▶ _Teks yang Diberikan_
"""

Is "I don't care" the new normal???

Senin malam saya dan mama pulang dari Surabaya ke Caruban naik kereta api. Sebenarnya saya lebih suka turun di stasiun Madiun karena stasiunnya lebih layak dan ada banyak bapak porter sigap untuk bantu bawain barang.
Namun karena mama mau di Caruban saja biar cepat sampai rumah katanya, saya mengalah.

Yang terjadi seperti yang saya bayangkan, tidak ada tangga untuk turun dari kereta padahal jarak ketinggian gerbong dan platform nya jauh tidak sejajar, cukup menyusahkan, apalagi untuk kaki mama yang habis di operasi, saya rasa beliau pasti lebih kesulitan untuk turun.

"""

▶ _Yang Diperlukan_
Jawab tiga pertanyaan berikut berdasarkan tulisan tentang perjalanan kereta ke Caruban.
1. Dari kota mana ke kota mana perjalanan kereta api pada Senin malam itu?
2. Apa dua alasan penulis lebih suka turun di stasiun Madiun?
3. Apa yang tidak tersedia untuk turun dari kereta di Caruban?

▶ _Materi Terkumpul_
"""

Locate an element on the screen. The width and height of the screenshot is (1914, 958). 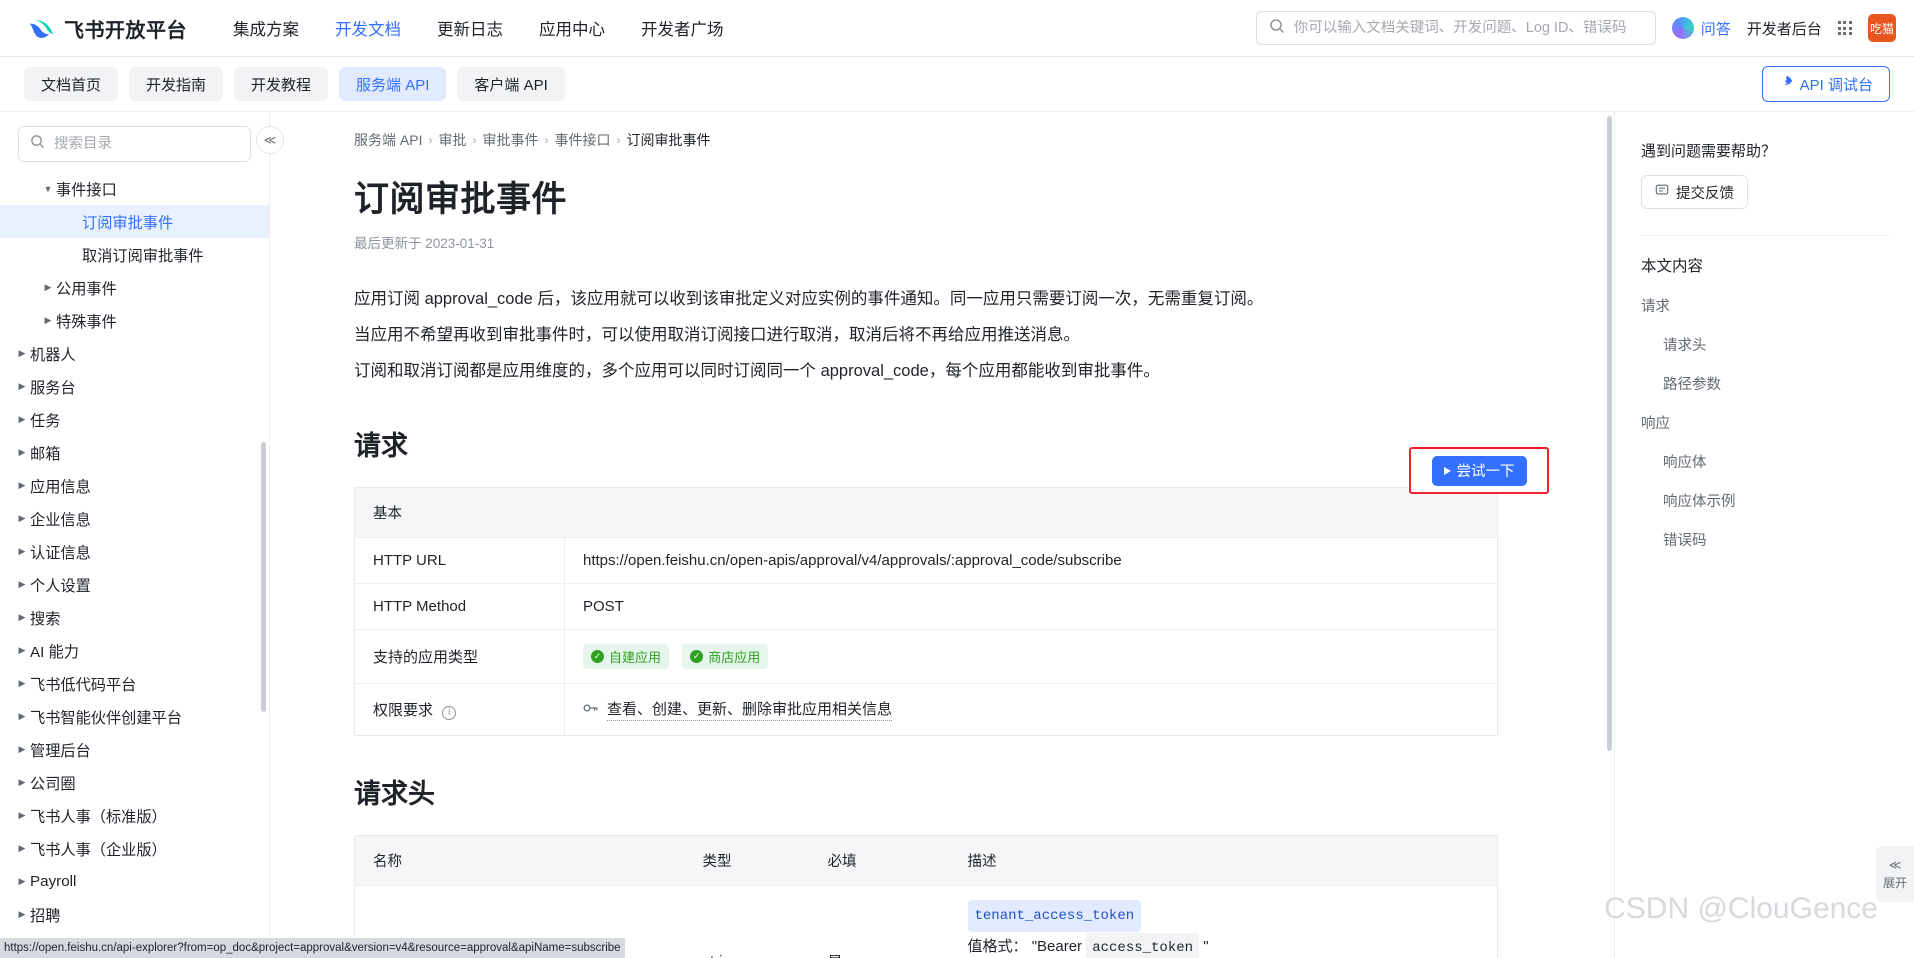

"""

▶ _Jawaban Tertulis_
1. Dari Surabaya ke Caruban.
2. Stasiunnya lebih layak dan ada banyak porter sigap untuk membantu membawakan barang.
3. Tangga.